* Activity
What you return should match the data below exactly, line for line.

Stored items
------------------------------------------------------------------------

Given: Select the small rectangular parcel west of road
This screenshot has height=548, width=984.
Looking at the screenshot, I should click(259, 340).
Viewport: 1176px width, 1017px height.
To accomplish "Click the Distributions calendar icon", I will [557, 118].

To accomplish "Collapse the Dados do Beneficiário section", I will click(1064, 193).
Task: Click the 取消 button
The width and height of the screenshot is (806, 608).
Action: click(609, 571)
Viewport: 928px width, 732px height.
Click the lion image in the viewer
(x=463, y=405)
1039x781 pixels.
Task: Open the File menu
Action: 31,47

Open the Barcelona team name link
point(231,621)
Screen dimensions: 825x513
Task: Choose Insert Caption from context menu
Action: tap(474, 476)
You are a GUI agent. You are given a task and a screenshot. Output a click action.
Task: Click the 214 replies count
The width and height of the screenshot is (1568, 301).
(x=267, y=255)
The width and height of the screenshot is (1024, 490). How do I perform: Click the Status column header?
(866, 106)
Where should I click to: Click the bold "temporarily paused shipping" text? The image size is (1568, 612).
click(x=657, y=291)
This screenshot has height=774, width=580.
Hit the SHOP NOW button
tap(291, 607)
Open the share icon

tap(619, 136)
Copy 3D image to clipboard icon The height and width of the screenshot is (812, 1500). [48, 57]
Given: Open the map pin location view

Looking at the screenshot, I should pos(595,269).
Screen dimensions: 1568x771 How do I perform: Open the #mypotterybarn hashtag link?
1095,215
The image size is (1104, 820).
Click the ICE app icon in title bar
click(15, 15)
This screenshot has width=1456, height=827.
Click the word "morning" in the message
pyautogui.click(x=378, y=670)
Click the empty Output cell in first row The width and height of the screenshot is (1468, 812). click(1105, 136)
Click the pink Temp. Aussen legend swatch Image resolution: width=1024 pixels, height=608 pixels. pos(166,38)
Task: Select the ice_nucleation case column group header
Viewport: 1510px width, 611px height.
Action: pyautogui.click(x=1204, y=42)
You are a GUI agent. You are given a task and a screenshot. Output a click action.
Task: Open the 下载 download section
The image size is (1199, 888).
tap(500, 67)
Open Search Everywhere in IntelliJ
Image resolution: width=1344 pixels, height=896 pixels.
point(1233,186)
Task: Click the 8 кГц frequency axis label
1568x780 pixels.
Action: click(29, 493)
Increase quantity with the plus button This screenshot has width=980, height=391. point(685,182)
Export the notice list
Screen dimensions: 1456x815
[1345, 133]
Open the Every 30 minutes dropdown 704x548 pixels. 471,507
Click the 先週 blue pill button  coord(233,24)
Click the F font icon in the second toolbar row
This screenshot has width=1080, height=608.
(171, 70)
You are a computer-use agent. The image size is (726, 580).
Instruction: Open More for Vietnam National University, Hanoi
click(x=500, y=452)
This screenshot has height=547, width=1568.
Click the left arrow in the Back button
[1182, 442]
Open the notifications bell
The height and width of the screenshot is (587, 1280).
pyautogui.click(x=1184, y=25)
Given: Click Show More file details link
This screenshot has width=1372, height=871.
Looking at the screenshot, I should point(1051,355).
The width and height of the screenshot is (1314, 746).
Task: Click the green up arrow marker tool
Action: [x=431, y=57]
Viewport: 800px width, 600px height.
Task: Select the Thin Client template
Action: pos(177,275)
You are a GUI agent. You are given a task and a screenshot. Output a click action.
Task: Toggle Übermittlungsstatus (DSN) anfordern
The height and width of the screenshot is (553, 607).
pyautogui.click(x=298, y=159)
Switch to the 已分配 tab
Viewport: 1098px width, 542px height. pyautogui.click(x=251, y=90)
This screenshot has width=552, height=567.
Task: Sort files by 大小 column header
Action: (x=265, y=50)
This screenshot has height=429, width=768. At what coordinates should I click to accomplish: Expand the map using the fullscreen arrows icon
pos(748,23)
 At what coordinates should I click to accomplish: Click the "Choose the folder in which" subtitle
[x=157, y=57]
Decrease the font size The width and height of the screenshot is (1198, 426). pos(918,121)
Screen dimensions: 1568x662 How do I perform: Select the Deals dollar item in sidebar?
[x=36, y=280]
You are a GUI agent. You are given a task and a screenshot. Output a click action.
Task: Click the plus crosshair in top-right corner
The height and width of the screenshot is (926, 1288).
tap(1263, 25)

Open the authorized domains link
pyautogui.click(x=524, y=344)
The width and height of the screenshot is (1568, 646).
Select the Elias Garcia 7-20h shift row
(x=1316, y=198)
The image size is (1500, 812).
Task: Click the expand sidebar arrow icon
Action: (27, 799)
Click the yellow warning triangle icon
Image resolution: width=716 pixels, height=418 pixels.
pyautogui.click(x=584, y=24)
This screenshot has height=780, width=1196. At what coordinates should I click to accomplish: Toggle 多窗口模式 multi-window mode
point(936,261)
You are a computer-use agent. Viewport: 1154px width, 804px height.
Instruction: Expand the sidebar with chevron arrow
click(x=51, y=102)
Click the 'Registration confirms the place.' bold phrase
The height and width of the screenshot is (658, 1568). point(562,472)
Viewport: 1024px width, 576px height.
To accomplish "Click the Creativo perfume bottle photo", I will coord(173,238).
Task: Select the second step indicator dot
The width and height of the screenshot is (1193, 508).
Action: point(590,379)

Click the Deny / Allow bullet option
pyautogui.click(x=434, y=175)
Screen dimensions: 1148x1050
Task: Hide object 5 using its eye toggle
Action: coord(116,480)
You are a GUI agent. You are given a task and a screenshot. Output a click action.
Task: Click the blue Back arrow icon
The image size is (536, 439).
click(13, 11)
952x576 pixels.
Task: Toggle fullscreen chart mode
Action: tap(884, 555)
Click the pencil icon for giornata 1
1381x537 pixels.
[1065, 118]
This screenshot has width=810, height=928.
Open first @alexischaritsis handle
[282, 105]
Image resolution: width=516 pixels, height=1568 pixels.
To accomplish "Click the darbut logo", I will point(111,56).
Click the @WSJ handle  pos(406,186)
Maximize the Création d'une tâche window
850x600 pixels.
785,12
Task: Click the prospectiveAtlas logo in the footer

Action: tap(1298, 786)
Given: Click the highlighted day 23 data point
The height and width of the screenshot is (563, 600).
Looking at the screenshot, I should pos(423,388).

------------------------------------------------------------------------

* Completed exercise
Given: Select the small rectangular parcel west of road
This screenshot has height=548, width=984.
Looking at the screenshot, I should click(259, 340).
Viewport: 1176px width, 1017px height.
To accomplish "Click the Distributions calendar icon", I will [557, 118].

To accomplish "Collapse the Dados do Beneficiário section", I will click(1064, 193).
Task: Click the 取消 button
The width and height of the screenshot is (806, 608).
Action: click(609, 571)
Viewport: 928px width, 732px height.
Click the lion image in the viewer
(x=463, y=405)
1039x781 pixels.
Task: Open the File menu
Action: 31,47

Open the Barcelona team name link
point(231,621)
Screen dimensions: 825x513
Task: Choose Insert Caption from context menu
Action: tap(474, 476)
You are a GUI agent. You are given a task and a screenshot. Output a click action.
Task: Click the 214 replies count
The width and height of the screenshot is (1568, 301).
(x=267, y=255)
The width and height of the screenshot is (1024, 490). How do I perform: Click the Status column header?
(866, 106)
Where should I click to: Click the bold "temporarily paused shipping" text? The image size is (1568, 612).
click(x=657, y=291)
This screenshot has height=774, width=580.
Hit the SHOP NOW button
tap(291, 607)
Open the share icon

tap(619, 136)
Copy 3D image to clipboard icon The height and width of the screenshot is (812, 1500). [48, 57]
Given: Open the map pin location view

Looking at the screenshot, I should pos(595,269).
Screen dimensions: 1568x771 How do I perform: Open the #mypotterybarn hashtag link?
1095,215
The image size is (1104, 820).
Click the ICE app icon in title bar
click(15, 15)
This screenshot has width=1456, height=827.
Click the word "morning" in the message
pyautogui.click(x=378, y=670)
Click the empty Output cell in first row The width and height of the screenshot is (1468, 812). click(1105, 136)
Click the pink Temp. Aussen legend swatch Image resolution: width=1024 pixels, height=608 pixels. pos(166,38)
Task: Select the ice_nucleation case column group header
Viewport: 1510px width, 611px height.
Action: pyautogui.click(x=1204, y=42)
You are a GUI agent. You are given a task and a screenshot. Output a click action.
Task: Open the 下载 download section
The image size is (1199, 888).
tap(500, 67)
Open Search Everywhere in IntelliJ
Image resolution: width=1344 pixels, height=896 pixels.
point(1233,186)
Task: Click the 8 кГц frequency axis label
1568x780 pixels.
Action: click(29, 493)
Increase quantity with the plus button This screenshot has width=980, height=391. point(685,182)
Export the notice list
Screen dimensions: 1456x815
[1345, 133]
Open the Every 30 minutes dropdown 704x548 pixels. 471,507
Click the 先週 blue pill button  coord(233,24)
Click the F font icon in the second toolbar row
This screenshot has width=1080, height=608.
(171, 70)
You are a computer-use agent. The image size is (726, 580).
Instruction: Open More for Vietnam National University, Hanoi
click(x=500, y=452)
This screenshot has height=547, width=1568.
Click the left arrow in the Back button
[1182, 442]
Open the notifications bell
The height and width of the screenshot is (587, 1280).
pyautogui.click(x=1184, y=25)
Given: Click Show More file details link
This screenshot has width=1372, height=871.
Looking at the screenshot, I should point(1051,355).
The width and height of the screenshot is (1314, 746).
Task: Click the green up arrow marker tool
Action: [x=431, y=57]
Viewport: 800px width, 600px height.
Task: Select the Thin Client template
Action: pos(177,275)
You are a GUI agent. You are given a task and a screenshot. Output a click action.
Task: Toggle Übermittlungsstatus (DSN) anfordern
The height and width of the screenshot is (553, 607).
pyautogui.click(x=298, y=159)
Switch to the 已分配 tab
Viewport: 1098px width, 542px height. pyautogui.click(x=251, y=90)
This screenshot has width=552, height=567.
Task: Sort files by 大小 column header
Action: (x=265, y=50)
This screenshot has height=429, width=768. At what coordinates should I click to accomplish: Expand the map using the fullscreen arrows icon
pos(748,23)
 At what coordinates should I click to accomplish: Click the "Choose the folder in which" subtitle
[x=157, y=57]
Decrease the font size The width and height of the screenshot is (1198, 426). pos(918,121)
Screen dimensions: 1568x662 How do I perform: Select the Deals dollar item in sidebar?
[x=36, y=280]
You are a GUI agent. You are given a task and a screenshot. Output a click action.
Task: Click the plus crosshair in top-right corner
The height and width of the screenshot is (926, 1288).
tap(1263, 25)

Open the authorized domains link
pyautogui.click(x=524, y=344)
The width and height of the screenshot is (1568, 646).
Select the Elias Garcia 7-20h shift row
(x=1316, y=198)
The image size is (1500, 812).
Task: Click the expand sidebar arrow icon
Action: (27, 799)
Click the yellow warning triangle icon
Image resolution: width=716 pixels, height=418 pixels.
pyautogui.click(x=584, y=24)
This screenshot has height=780, width=1196. At what coordinates should I click to accomplish: Toggle 多窗口模式 multi-window mode
point(936,261)
You are a computer-use agent. Viewport: 1154px width, 804px height.
Instruction: Expand the sidebar with chevron arrow
click(x=51, y=102)
Click the 'Registration confirms the place.' bold phrase
The height and width of the screenshot is (658, 1568). point(562,472)
Viewport: 1024px width, 576px height.
To accomplish "Click the Creativo perfume bottle photo", I will coord(173,238).
Task: Select the second step indicator dot
The width and height of the screenshot is (1193, 508).
Action: point(590,379)

Click the Deny / Allow bullet option
pyautogui.click(x=434, y=175)
Screen dimensions: 1148x1050
Task: Hide object 5 using its eye toggle
Action: coord(116,480)
You are a GUI agent. You are given a task and a screenshot. Output a click action.
Task: Click the blue Back arrow icon
The image size is (536, 439).
click(13, 11)
952x576 pixels.
Task: Toggle fullscreen chart mode
Action: tap(884, 555)
Click the pencil icon for giornata 1
1381x537 pixels.
[1065, 118]
This screenshot has width=810, height=928.
Open first @alexischaritsis handle
[282, 105]
Image resolution: width=516 pixels, height=1568 pixels.
To accomplish "Click the darbut logo", I will point(111,56).
Click the @WSJ handle  pos(406,186)
Maximize the Création d'une tâche window
850x600 pixels.
785,12
Task: Click the prospectiveAtlas logo in the footer

Action: tap(1298, 786)
Given: Click the highlighted day 23 data point
The height and width of the screenshot is (563, 600).
Looking at the screenshot, I should pos(423,388).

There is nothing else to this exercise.